The problem: Provide the count of lines below where "button" occurs, with no other output.

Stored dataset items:
========================
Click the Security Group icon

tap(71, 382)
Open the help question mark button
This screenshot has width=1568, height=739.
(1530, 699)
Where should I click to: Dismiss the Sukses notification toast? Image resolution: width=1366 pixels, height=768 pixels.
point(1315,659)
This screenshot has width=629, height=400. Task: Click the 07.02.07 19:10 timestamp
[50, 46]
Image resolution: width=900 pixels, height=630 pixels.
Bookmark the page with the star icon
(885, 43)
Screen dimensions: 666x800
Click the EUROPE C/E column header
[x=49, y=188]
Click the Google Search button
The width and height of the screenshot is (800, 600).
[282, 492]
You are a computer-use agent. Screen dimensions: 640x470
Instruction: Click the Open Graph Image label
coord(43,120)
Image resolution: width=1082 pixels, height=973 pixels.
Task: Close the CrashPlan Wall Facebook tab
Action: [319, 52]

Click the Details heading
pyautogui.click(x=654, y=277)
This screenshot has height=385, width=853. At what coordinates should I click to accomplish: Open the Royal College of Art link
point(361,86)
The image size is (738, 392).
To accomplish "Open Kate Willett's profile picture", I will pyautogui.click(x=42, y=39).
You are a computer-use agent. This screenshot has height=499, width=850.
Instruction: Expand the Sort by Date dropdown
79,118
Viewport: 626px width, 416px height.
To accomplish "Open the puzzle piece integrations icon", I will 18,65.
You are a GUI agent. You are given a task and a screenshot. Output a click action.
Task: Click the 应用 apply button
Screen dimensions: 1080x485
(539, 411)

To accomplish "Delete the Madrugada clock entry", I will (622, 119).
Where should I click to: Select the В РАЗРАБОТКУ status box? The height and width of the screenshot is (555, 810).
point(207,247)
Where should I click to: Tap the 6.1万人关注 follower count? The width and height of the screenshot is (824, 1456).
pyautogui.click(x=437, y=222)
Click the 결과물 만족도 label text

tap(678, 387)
========================
Written answer: 3